===== DATA =====
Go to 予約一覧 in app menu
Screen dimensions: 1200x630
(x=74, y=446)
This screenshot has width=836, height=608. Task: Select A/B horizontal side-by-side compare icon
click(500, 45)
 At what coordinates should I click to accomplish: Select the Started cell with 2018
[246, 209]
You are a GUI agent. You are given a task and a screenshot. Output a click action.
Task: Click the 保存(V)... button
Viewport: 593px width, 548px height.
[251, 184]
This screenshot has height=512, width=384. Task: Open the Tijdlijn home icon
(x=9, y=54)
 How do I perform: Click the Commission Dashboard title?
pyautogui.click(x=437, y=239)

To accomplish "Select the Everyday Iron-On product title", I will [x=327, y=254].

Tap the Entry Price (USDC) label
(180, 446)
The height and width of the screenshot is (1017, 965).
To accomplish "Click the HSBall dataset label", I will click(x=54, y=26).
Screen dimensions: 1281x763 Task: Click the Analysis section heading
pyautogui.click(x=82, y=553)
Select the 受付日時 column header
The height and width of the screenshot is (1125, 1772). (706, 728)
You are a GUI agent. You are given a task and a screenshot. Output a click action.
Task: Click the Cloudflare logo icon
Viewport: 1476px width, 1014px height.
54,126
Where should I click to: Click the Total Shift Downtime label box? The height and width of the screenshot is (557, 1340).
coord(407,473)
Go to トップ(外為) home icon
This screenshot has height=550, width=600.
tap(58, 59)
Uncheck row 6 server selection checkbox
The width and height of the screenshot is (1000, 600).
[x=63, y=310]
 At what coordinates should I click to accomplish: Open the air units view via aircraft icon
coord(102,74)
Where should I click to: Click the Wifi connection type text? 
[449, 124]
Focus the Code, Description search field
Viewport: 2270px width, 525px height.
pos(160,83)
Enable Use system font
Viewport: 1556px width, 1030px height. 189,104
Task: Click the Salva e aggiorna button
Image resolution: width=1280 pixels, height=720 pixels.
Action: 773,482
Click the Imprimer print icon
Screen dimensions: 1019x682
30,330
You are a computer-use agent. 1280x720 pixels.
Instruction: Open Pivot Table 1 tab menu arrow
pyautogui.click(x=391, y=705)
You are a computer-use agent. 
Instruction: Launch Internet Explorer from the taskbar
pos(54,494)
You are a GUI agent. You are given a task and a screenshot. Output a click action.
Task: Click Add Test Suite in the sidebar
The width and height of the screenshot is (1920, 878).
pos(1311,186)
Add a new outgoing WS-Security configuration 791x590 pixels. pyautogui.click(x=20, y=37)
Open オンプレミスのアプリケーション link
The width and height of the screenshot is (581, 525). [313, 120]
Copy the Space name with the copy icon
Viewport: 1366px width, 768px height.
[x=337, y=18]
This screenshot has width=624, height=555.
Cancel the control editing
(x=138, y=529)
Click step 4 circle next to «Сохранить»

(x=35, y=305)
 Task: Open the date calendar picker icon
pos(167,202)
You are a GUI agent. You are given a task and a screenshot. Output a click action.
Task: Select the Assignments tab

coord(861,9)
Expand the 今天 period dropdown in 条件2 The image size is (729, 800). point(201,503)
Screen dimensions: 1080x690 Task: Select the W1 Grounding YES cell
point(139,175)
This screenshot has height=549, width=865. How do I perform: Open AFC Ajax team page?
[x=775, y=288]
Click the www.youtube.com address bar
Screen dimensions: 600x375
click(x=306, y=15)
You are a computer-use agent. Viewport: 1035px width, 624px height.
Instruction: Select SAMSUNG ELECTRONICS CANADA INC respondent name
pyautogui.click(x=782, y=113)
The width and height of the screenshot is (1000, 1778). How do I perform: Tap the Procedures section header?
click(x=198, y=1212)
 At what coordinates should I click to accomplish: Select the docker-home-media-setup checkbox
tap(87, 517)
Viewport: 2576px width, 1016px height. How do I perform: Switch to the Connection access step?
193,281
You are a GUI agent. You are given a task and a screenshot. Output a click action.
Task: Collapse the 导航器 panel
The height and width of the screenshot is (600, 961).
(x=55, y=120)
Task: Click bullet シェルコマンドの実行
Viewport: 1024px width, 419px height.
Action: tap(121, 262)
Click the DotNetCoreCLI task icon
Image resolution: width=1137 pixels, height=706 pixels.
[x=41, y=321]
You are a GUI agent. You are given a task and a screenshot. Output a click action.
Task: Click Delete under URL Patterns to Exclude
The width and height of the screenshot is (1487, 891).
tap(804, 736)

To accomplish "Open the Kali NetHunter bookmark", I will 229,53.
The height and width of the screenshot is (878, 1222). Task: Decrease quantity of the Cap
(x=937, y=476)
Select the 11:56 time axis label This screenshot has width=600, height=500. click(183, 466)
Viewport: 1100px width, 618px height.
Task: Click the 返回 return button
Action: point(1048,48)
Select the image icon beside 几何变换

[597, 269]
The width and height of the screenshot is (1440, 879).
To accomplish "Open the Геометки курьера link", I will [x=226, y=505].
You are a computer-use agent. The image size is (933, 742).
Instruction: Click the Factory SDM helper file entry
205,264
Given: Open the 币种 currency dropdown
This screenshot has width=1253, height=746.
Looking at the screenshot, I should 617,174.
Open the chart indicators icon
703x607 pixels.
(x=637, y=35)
=====
Copy the records above exactly, starting at the line that contains "The width and height of the screenshot is (1440, 879)." and ending at the last line, and leave out all earlier lines.

● TASK ANSWER
The width and height of the screenshot is (1440, 879).
To accomplish "Open the Геометки курьера link", I will [x=226, y=505].
You are a computer-use agent. The image size is (933, 742).
Instruction: Click the Factory SDM helper file entry
205,264
Given: Open the 币种 currency dropdown
This screenshot has width=1253, height=746.
Looking at the screenshot, I should 617,174.
Open the chart indicators icon
703x607 pixels.
(x=637, y=35)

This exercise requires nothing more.